Die SIAD Group, mit Hauptsitz in Bergamo und gegründet im Jahr 1927, beliefert zahlreiche Branchen, darunter das Gesundheitswesen, die Lebensmittelverarbeitung, die Metallurgie und den Energiesektor. Das Unternehmen erzielte im Jahr 2024 einen Umsatz von über 1,1 Milliarden Euro und gilt als ein zentraler Akteur in Italiens kritischer Industrieinfrastruktur.
Mögliche Auswirkungen auf mehrere Branchen
Der Ransomware-Angriff auf die SIAD Group könnte weitreichende Folgen über die internen Systeme des Unternehmens hinaus haben. Da die SIAD Group medizinische und industrielle Gase an Krankenhäuser und Produktionsbetriebe liefert, könnte eine Störung die Produktion und die Patientenversorgung beeinträchtigen.
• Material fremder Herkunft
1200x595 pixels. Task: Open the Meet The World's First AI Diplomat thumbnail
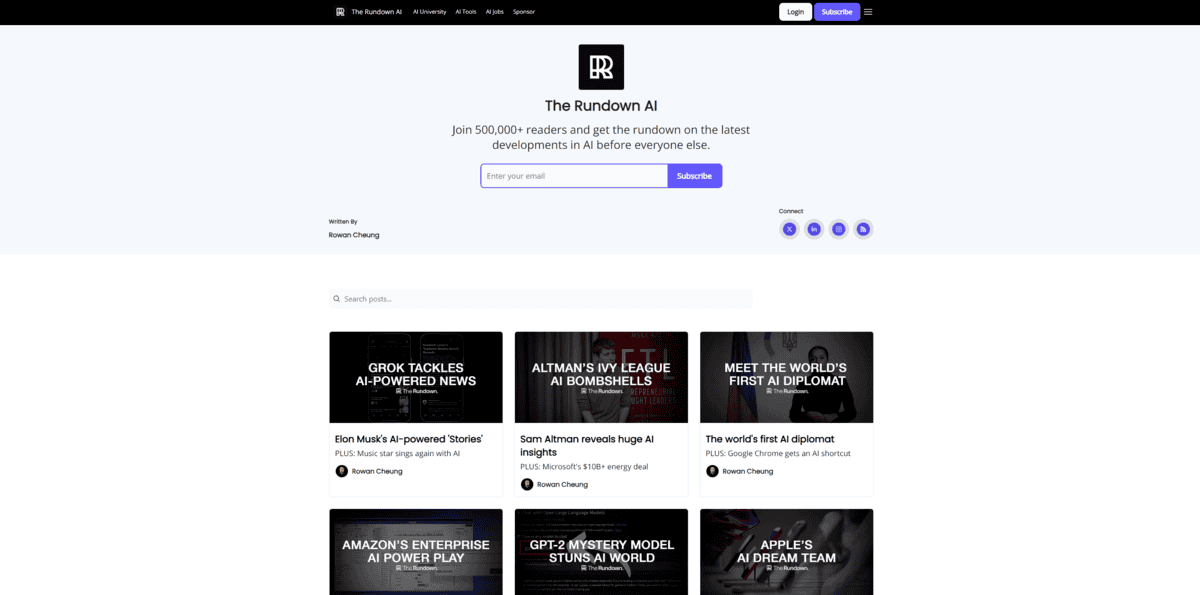click(786, 377)
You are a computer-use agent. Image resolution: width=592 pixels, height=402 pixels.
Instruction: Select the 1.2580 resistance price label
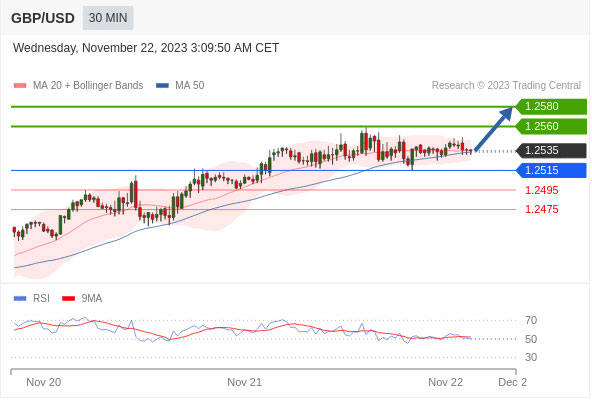pyautogui.click(x=551, y=106)
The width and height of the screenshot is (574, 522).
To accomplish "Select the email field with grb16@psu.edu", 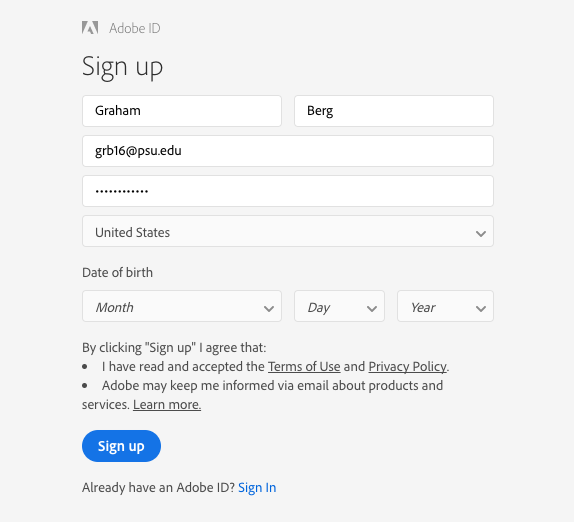I will (x=288, y=151).
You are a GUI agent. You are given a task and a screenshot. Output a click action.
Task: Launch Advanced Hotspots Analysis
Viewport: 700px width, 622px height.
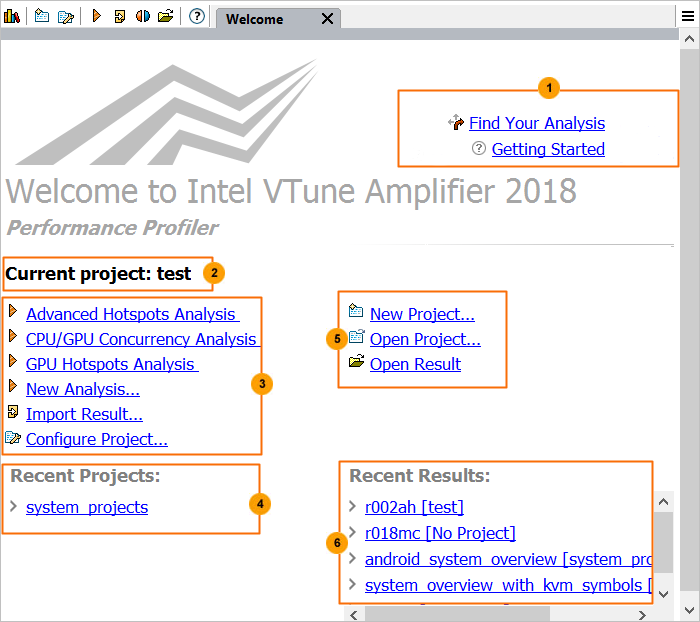131,314
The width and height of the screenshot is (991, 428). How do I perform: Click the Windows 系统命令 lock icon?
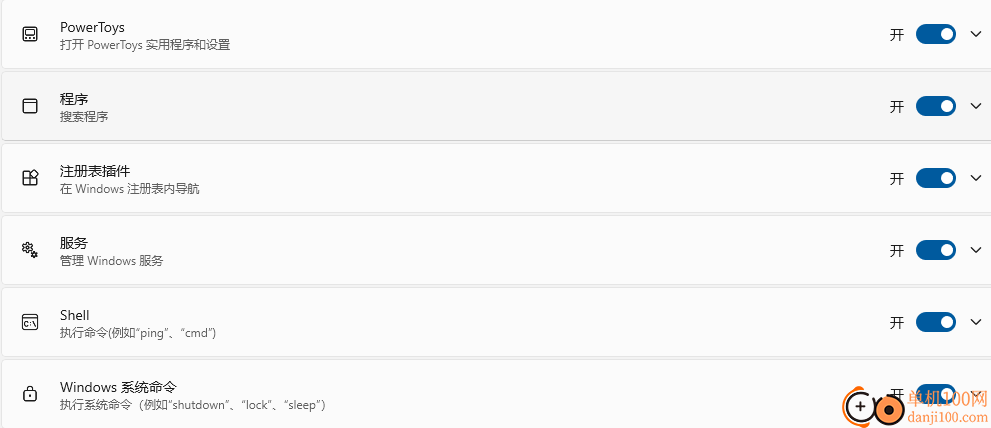(x=30, y=394)
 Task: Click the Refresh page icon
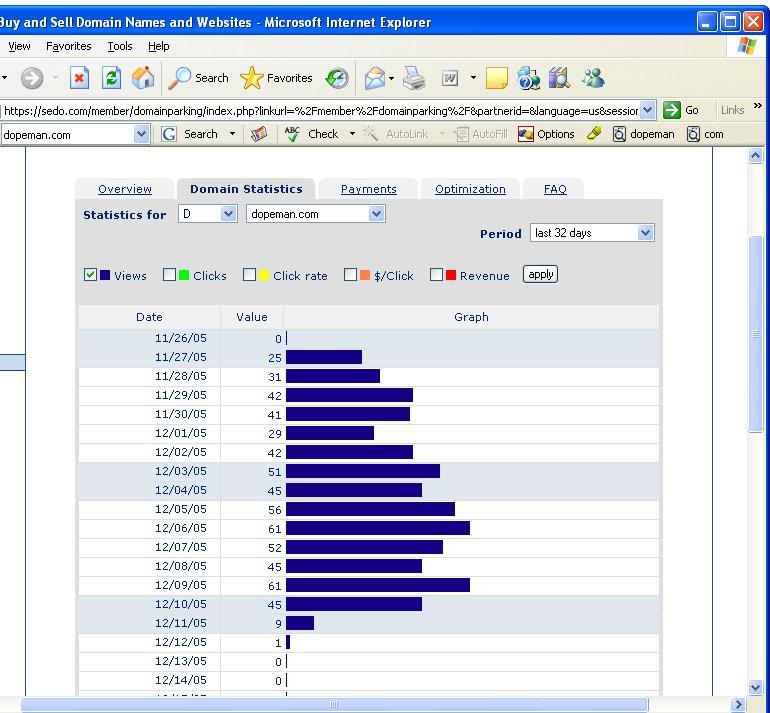click(112, 78)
Obwohl der Betrieb fortgesetzt wird, warnen Cybersicherheitsexperten, dass die vollständige Wiederherstellung und Überprüfung der Datenintegrität mehrere Wochen dauern könnte.
Die Erpressungstaktiken der Everest-Gruppe
Die Everest-Gruppe ist bekannt für ihre Doppel-Erpressungsmethoden, bei denen Datendiebstahl mit Lösegeldforderungen kombiniert wird. Nachdem sensible Dateien entwendet wurden, übt die Gruppe Druck auf ihre Opfer aus, indem sie droht, die Daten offenzulegen, falls keine Zahlung erfolgt. Dieses Vorgehen ähnelt früheren Everest-Kampagnen, die sich gegen Logistik-, Gesundheits- und Fertigungsunternehmen in ganz Europa richteten.
Reaktion der SIAD Group
Die SIAD Group hat bislang keine detaillierte öffentliche Stellungnahme zum Angriff abgegeben. Das Unternehmen arbeitet Berichten zufolge jedoch mit forensischen Ermittlern zusammen, um das Ausmaß des Vorfalls zu bewerten und seine Systeme zu sichern. Italienische Behörden sowie die nationale Cybersicherheitsagentur werden voraussichtlich an der Untersuchung beteiligt sein.
Fazit
Der Ransomware-Angriff auf die SIAD Group verdeutlicht, wie Industrieunternehmen zunehmend zu bevorzugten Zielen für Cyberkriminelle werden, die über Störungen in der Lieferkette Druck ausüben wollen. Während Ransomware-Gruppen ihre Methoden weiter verfeinern, müssen Unternehmen in kritischen Sektoren in kontinuierliche Überwachung, Mitarbeiterschulung und sichere Backup-Strategien investieren, um das Risiko zukünftiger Angriffe zu minimieren.